[start of RECORDED DATA]

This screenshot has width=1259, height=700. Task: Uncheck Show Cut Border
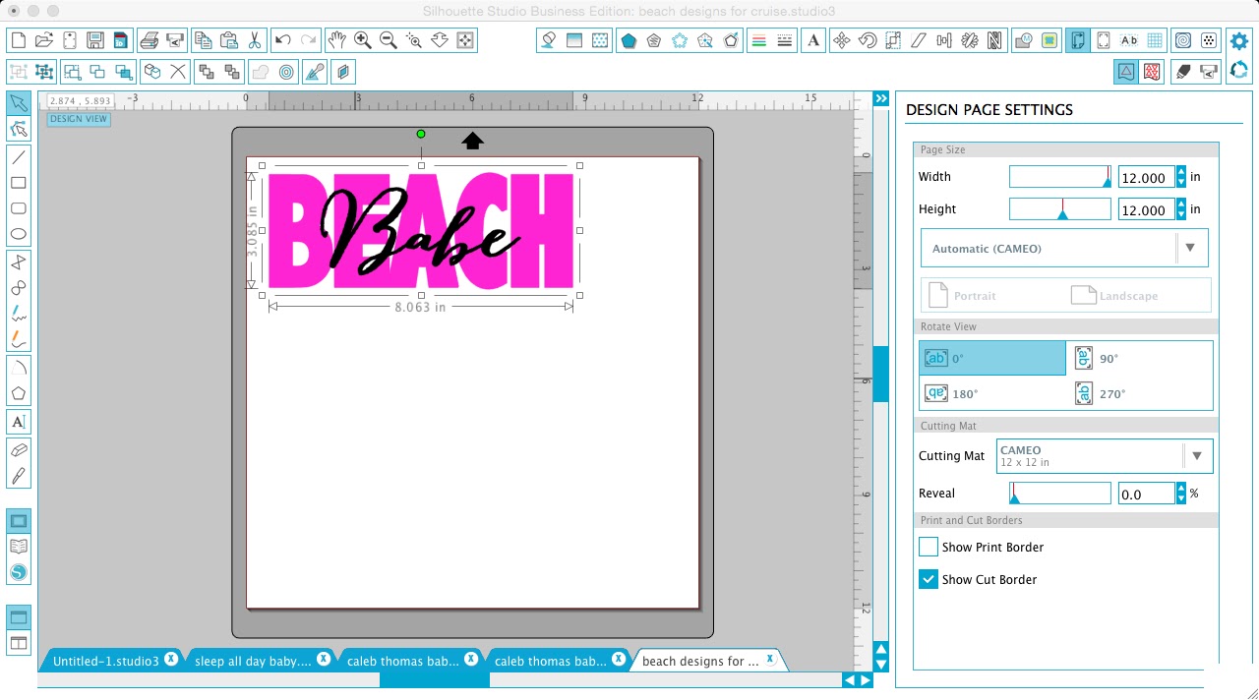click(928, 579)
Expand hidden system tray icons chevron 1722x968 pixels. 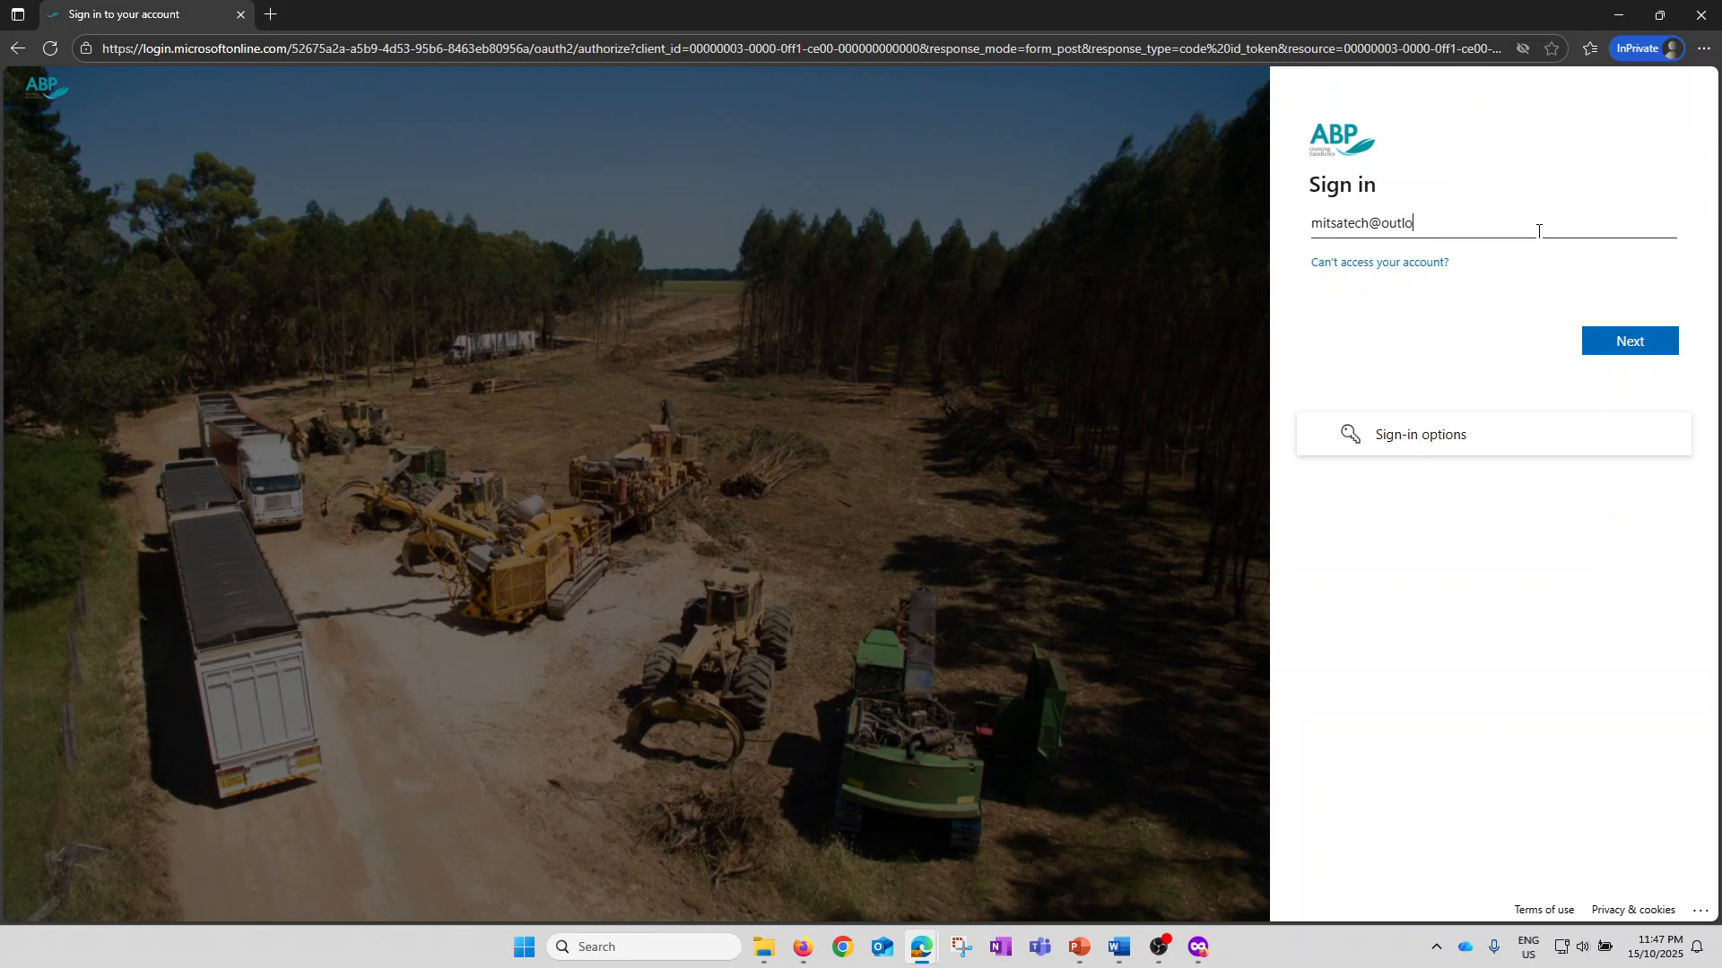(1436, 946)
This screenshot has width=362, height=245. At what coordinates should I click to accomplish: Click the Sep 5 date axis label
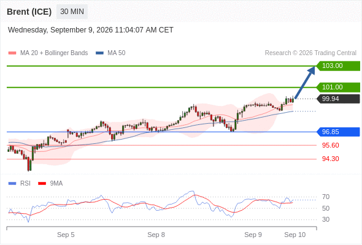66,235
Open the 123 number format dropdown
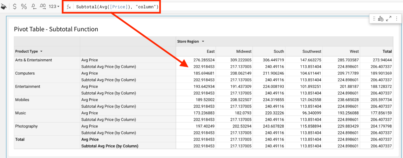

[end of RECORDED DATA]

Reproduce the listing word for word from the line containing "This screenshot has width=362, height=245." through the end of the listing. Omit the pictures from your answer.

§ OUTPUT FOR THIS EXERCISE:
This screenshot has width=362, height=245. At what coordinates should I click to accomplish: Click the Sep 5 date axis label
66,235
Open the 123 number format dropdown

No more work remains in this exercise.